Image generation from scene graphs

 

The notes of Image generation from scene graphs

Overview

Previous work only performs well on limited domains such as followers or birds, but struggle to generate complex sentences with many objects and relationships.

This paper proposes a method for generating images from scene graphs with graph convolution which enable reasoning about objects and their relationships.

comp_stackG_sg2im

Method

In summary, image generation network $f$ takes a scene graph $G$ and noise $z$ as input and outputs and image $\hat{I}=f(G, z)$.

Firstly, embedding vectors representing objects and edges were generated from graph convolution network, which is then concatenated to predict bounding boxes and segementation masks for each predicted object.

After obtaining the scene layout, which contains several bounding-boxes and masks, this high-dimensional representation is fed into cascaded refinement network TODO combined with noise to generate the final result.

net_arch

Scene graph

As the first stage of processing, each node and edge of the graph from the dataset is converted to a dense vector by an embedding layer, analogous to the embedding layer which is used to get word-embeddings in neural language model.

Graph Convolution Network

A 2D convolution layer takes the above vectors as an input, and produces the output vectors with neighbourhood information of its corresponding input vector. In this way, convolution operation aggregates the information across the neighbourhood of the input.

graph_conv

As the picture shown and concretely speaking, the output vectors $v_{i}^{\prime}$ for edges is simply computed by $v_{r}^{\prime}=g_{p}\left(v_{i}, v_{r}, v_{j}\right)$, while the calculation of objects vectors is a bit more complicated since the same object may participate in many relationships, e.g.

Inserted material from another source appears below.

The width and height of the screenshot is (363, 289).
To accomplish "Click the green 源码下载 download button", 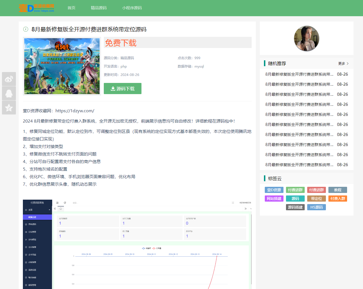I will point(122,88).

A car is on the street. The street is besides the buildings. where ‘street’ acts as the starting node in the first edge while being the ending node in the second.

To this end, $g_{s}$ and $g_{o}$ is used to compute a candidate vector:

\[\begin{array}{l}{V_{i}^{s}=\left\{g_{s}\left(v_{i}, v_{r}, v_{j}\right) :\left(o_{i}, r, o_{j}\right) \in E\right\}} \\ {V_{i}^{o}=\left\{g_{o}\left(v_{j}, v_{r}, v_{i}\right) :\left(o_{j}, r, o_{i}\right) \in E\right\}}\end{array}\]

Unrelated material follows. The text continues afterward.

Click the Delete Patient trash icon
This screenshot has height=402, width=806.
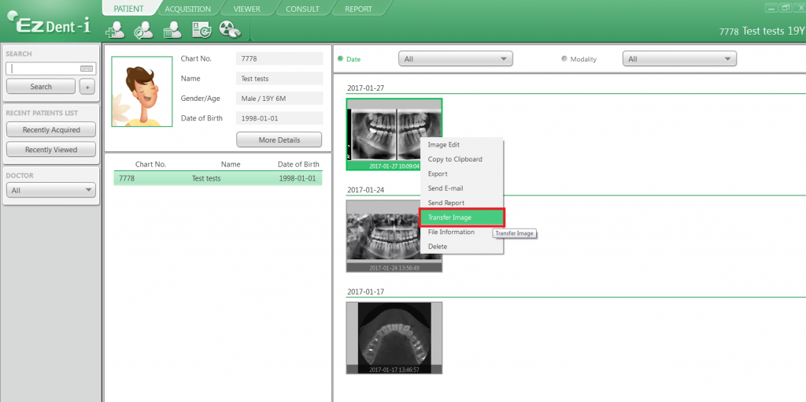(172, 30)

Then the ouput vector $v_{i}^{\prime}$ for object is computed as $v_{i}^{\prime}=h\left(V_{i}^{s} \cup V_{i}^{o}\right)$ where $h$ is a symmetric function TODO.

Scene layout

After embedding vectors for objects was obtained, which aggregates all information across all objects and relationships in the edge, scene layout will be calculated to give the coarse 2D location information.

As below image shown, mask regression network and box regression network are built to predict a soft binary mask and a bounding-box respectively. The previous consists of several transpose convolutions terminating in sigmoid nonlinear function so that the mask lies in the range $(0,1)$ while the second is a MLP.

scene_layout

The mask embedding of shape $D \times M \times M$ TODO

Cascaded refinement network

This network consists of a series of convolutional refinement modules, doubling the resolution and proceeding in a corase-to-fine manner.

Each module receives both the scene layout and the output from the prvious module as its input, concatenated them channelwise, upsampling them with nearest-neighbor interpolation and then passing it to the next, and finally generate the output result.

Training

Discriminator

A pair of discriminator is built.

  • The patch-based image discriminator TODO $D_{img}$ ensures the overall appearance of generated images are realistic.

  • The object discriminator $D_{obj}$ has two functions:

    • ensuring objects in the image appears realistic by taking picels of object as inputs.

    • ensuring each object is recognizable by an auxiliary classifier to predict category.

Loss

The loss consists of six components.

  • Box loss $\mathcal{L}_{b o x}=\sum_{i=1}^{n}\left\|b_{i}-\hat{b}_{i}\right\|_{1}$ penalizing the $L_{1}$ distance between ground-truth and predicted boxes.

  • Mask loss $\mathcal{L}_{\text { mask }}$ penalizing differences between ground-truth and predicted masks with pixelwise cross-entropy.

  • Overal pixel loss $\mathcal{L}_{p i x}=\|I-\hat{I}\|_{1}$ penalizing the $L_{1}$ distance between ground-truth and generated images.

  • Image adversarial loss $\mathcal{L}_{G A N}^{i m g}$ from $D_{img}$ encouraging generated image patches to appear realistic.

  • Object adversarial loss $\mathcal{L}_{G A N}^{o b j}$ from $D_{obj}$ encouraging each generated object to look realistic.

  • Auxiliarly classifier loss $\mathcal{L}_{A C}^{o b j}$ from $D_{obj}$ ensuring each generated object can be classified by $D_{obj}$.

Conclusion

Compared to previous work, this paper uses structured text description to reason more explictly about objects and its relationships and generate more complex images with multiple objects.